Nothing but the lines from the one with "Task: Click Liberation Day in the list" through the end of the records may appear in the answer, each reproduced exactly, pictures omitted.

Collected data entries
<<<<

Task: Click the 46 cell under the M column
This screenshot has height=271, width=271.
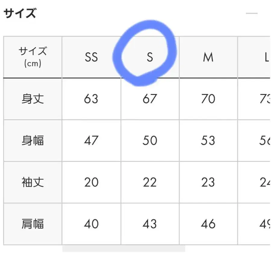Action: tap(208, 224)
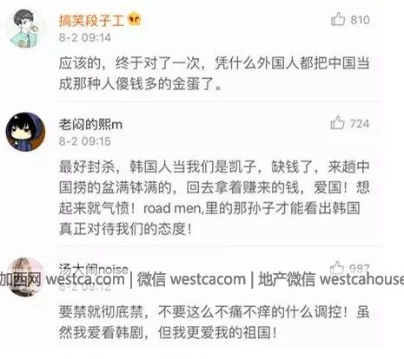
Task: Click the emoji badge beside 搞笑段子工
Action: click(x=135, y=19)
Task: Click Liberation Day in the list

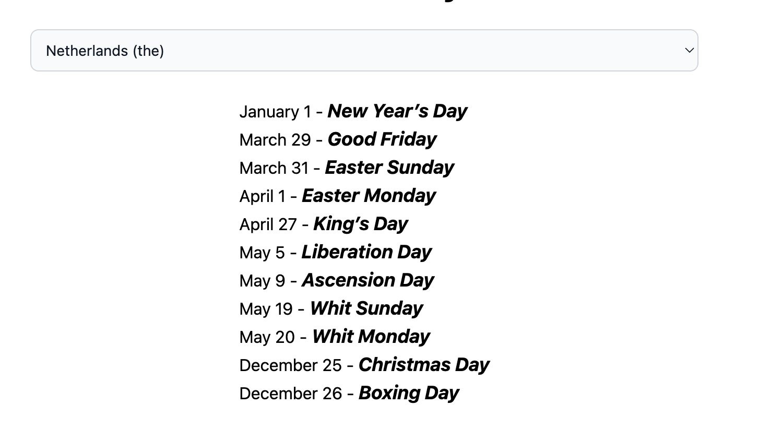Action: pos(366,252)
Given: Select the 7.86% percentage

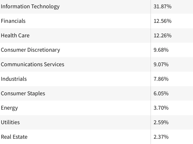Looking at the screenshot, I should pyautogui.click(x=161, y=79).
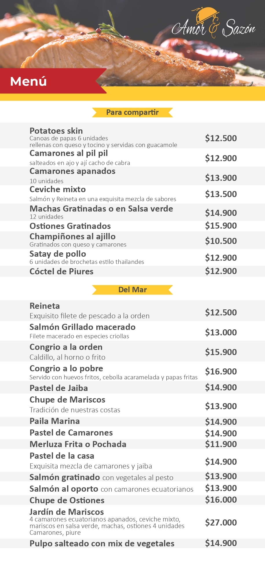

>>>>

Exercise result:
Task: Click Liberation Day in the list

Action: pos(366,252)
Given: Select the 7.86% percentage

Looking at the screenshot, I should pyautogui.click(x=161, y=79).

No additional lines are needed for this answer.